Since mid-March, Norway’s borders have been closed to foreigners, with limited exceptions, and domestic travel has been strongly discouraged. While Norway is now beginning to move toward reopening, the process will be slow: travel will be permitted between Norway and Denmark beginning in mid-June, and discussions are ongoing about when travel will be allowed to and from Sweden and other nearby countries. The general travel restriction is expected to remain in place until at least August 20.
So what does this mean for Norway’s once-thriving tourism economy? As in other parts of the world, businesses are adapting and finding creative ways to stay afloat—many with substantial help from the Norwegian government. While travel remains limited, many in the hospitality industry have reinvented their business models to offer online classes or rent lodging space to remote office workers who need a quiet, isolated place to plug in. And, like elsewhere, Norwegians are increasing their emphasis on supporting local businesses, especially smaller operations that may be particularly at risk during the shutdown.

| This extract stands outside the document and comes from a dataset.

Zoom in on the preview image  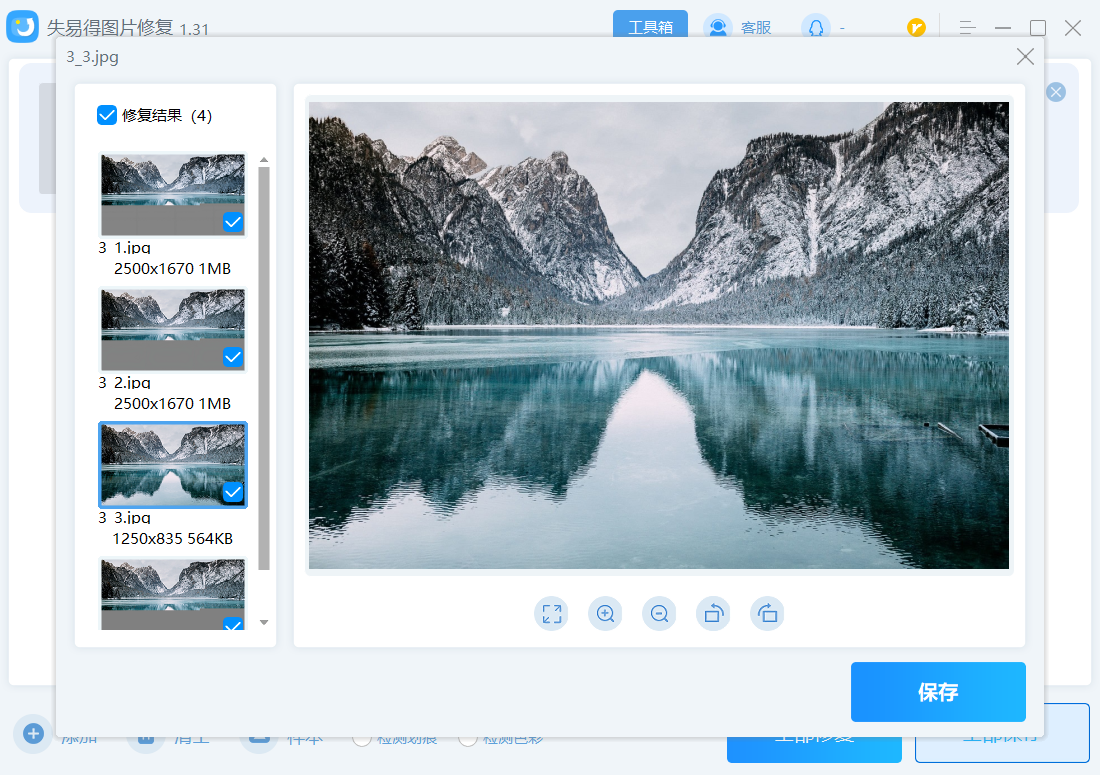tap(605, 614)

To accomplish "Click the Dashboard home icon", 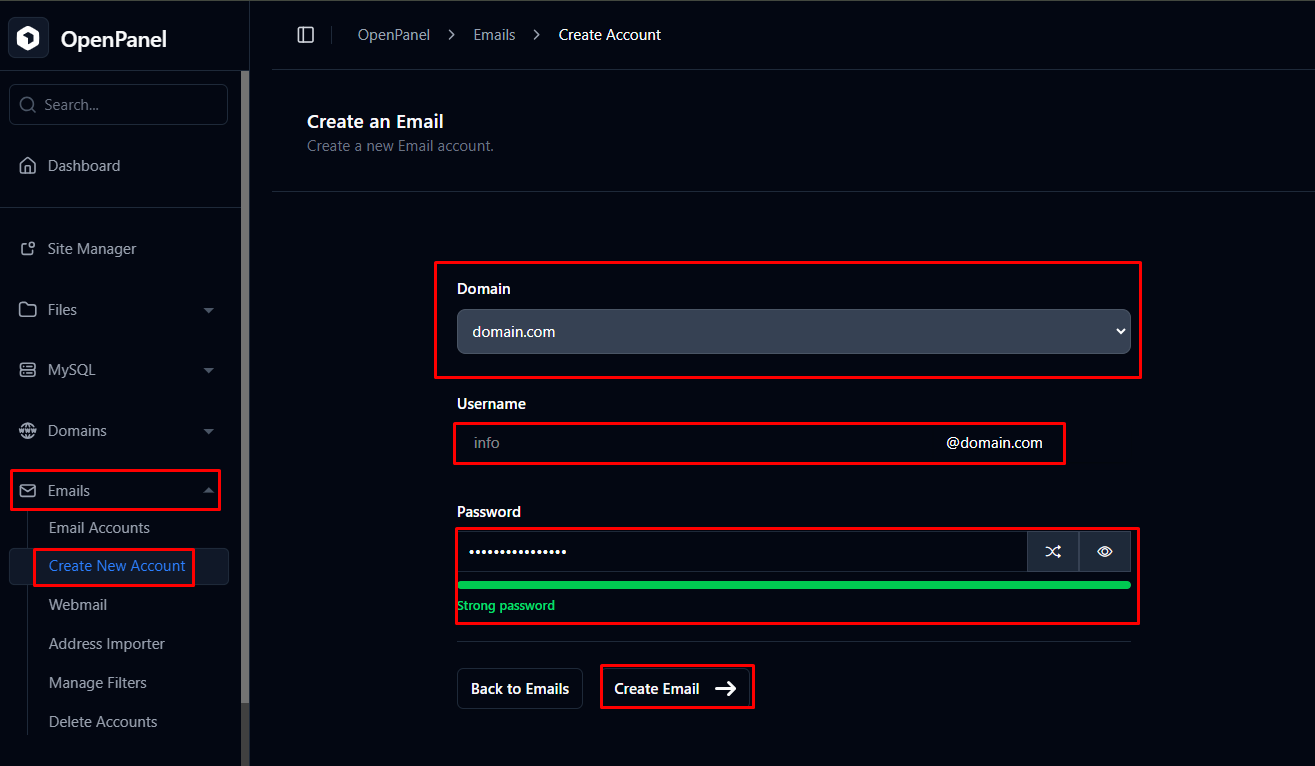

As travel restrictions begin to ease, many travel and hospitality companies look forward to the prospect of increased domestic travel, which they hope may provide a much-needed boost during the remaining summer months. Outdoor adventures have long been a staple in Norway’s culture as well as in its tourism industry, and those offerings may prove to be increasingly popular as people gradually emerge from isolation—allowing people to travel and share new experiences while remaining cautious about lingering health concerns.
With the timeline for general reopening still uncertain, most foreigners pining for a trip to Norway still have some waiting to do. Fortunately, anticipation can be part of the fun—and in the meantime, there are still plenty of ways to connect with Norway from home.